◆ **SOURCE EXTRACT**
────────

By Monteque Pope-Le Beau
It is hard to believe that there are those that still believe climate change is a hoax with the horrendous climate disasters and events playing out each and everyday. With the wildfires raging on in California, drought in Texas, daytime flooding in Florida and lives across the country been disrupted it is not a fable illusion that climate change is coming, it is a everyday reality that climate change is here as showcased in the documentary “Paris to Pittsburgh”.
National Geographic Documentary Films is distributing the Bloomberg Philanthropies’ second film, “Paris to Pittsburgh”. The documentary brings to life the impassioned efforts of individuals who are battling the most severe threats of climate change in their own backyards. Set against the national debate over the United States’ energy future and the Trump administration’s explosive decision to exit the Paris Climate Agreement; the film captures what’s at stake for communities around the country and the inspiring ways Americans are responding.
“There are now more jobs in renewable energy in the state of Pennsylvania than coal, natural gas, and oil combined.”Bill Peduto, Mayor of Pittsburgh
The documentary is directed by Emmy Award winner Sidney Beaumont and Emmy-nominated filmmaker Michael Bonfiglio with Emmy and Golden Globe Award winning actress and activist Rachel Brosnahan, star of the hit series The Marvelous Mrs. Maisel, narrating the documentary.“Paris to Pittsburgh” will have its premier on the National Geographic Channel on Wednesday, December 12, 2018 at 9pm ET/PT in the U.S. and will air globally in 172 countries and 45 languages.

────────

◆ **INFORMATION**
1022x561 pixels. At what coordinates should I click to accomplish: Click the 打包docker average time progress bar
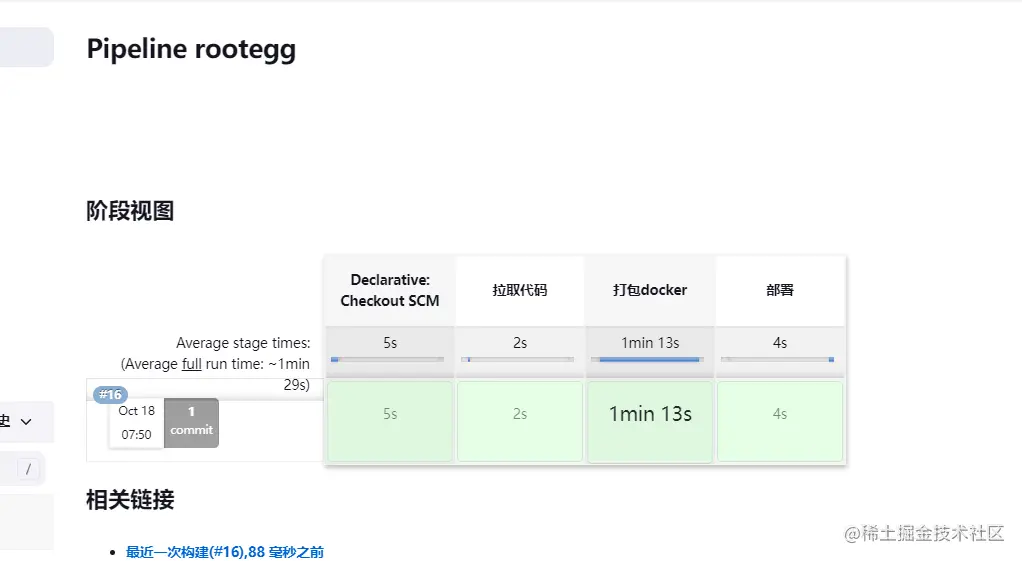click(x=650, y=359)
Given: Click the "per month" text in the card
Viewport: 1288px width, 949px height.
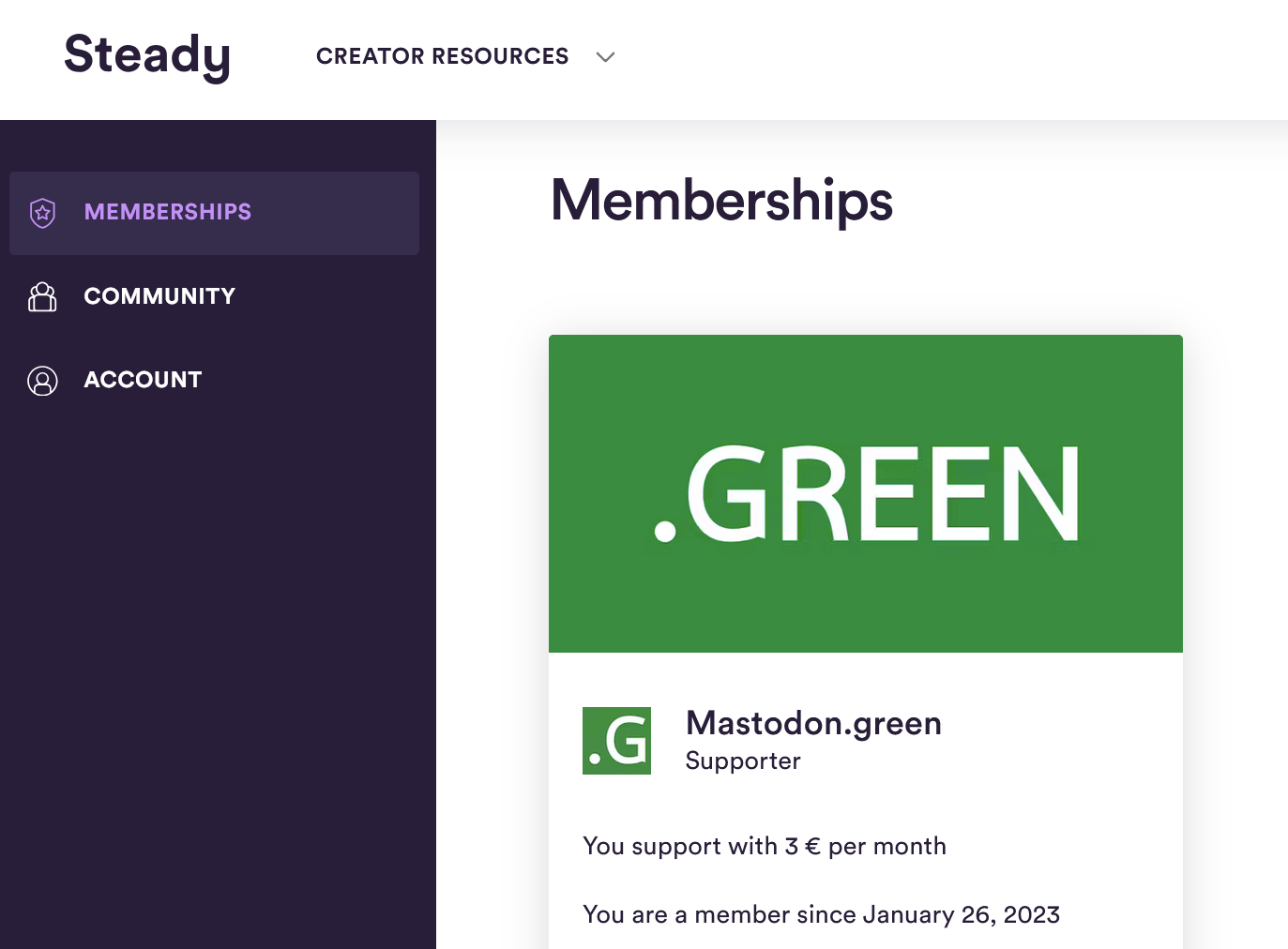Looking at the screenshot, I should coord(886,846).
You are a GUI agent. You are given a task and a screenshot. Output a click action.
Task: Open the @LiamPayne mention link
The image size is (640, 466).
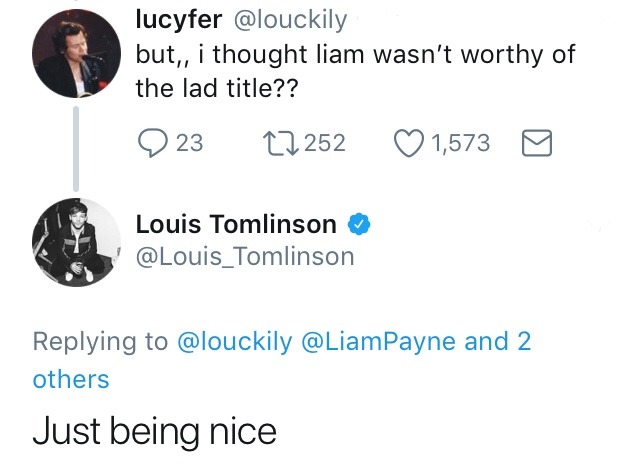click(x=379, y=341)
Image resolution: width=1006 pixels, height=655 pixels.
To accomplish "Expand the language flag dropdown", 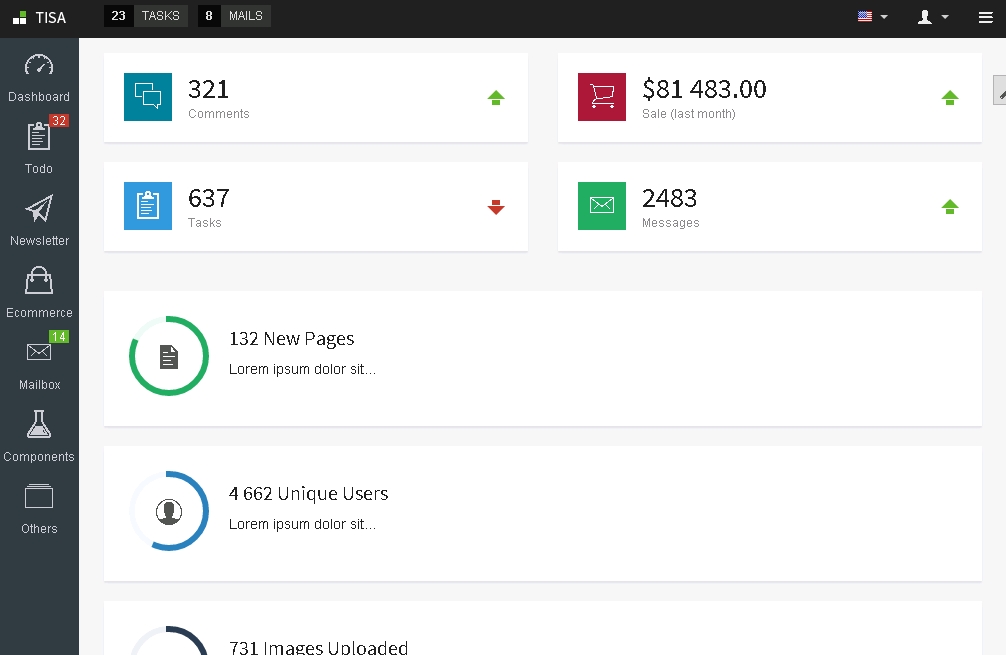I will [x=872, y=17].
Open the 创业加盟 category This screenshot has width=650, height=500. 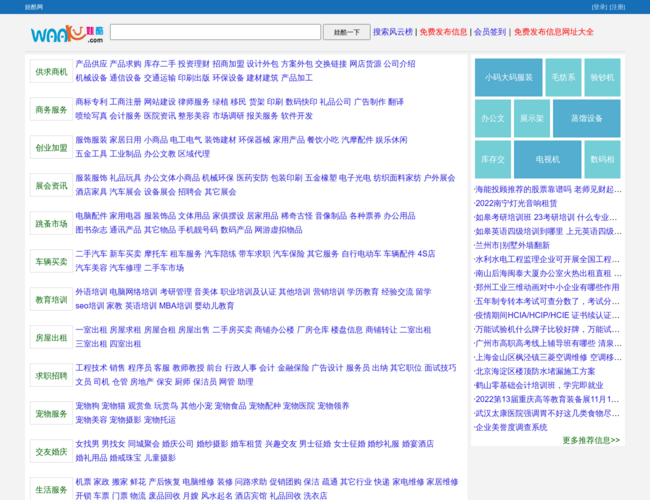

────────

◆ **WHAT IS REQUIRED**
Transcribe the part of the article on the documentary "Paris to Pittsburgh" starting with "National Geographic Documentary" and going on through "Americans are responding.".

◆ **ANSWER BOX**
National Geographic Documentary Films is distributing the Bloomberg Philanthropies’ second film, “Paris to Pittsburgh”. The documentary brings to life the impassioned efforts of individuals who are battling the most severe threats of climate change in their own backyards. Set against the national debate over the United States’ energy future and the Trump administration’s explosive decision to exit the Paris Climate Agreement; the film captures what’s at stake for communities around the country and the inspiring ways Americans are responding.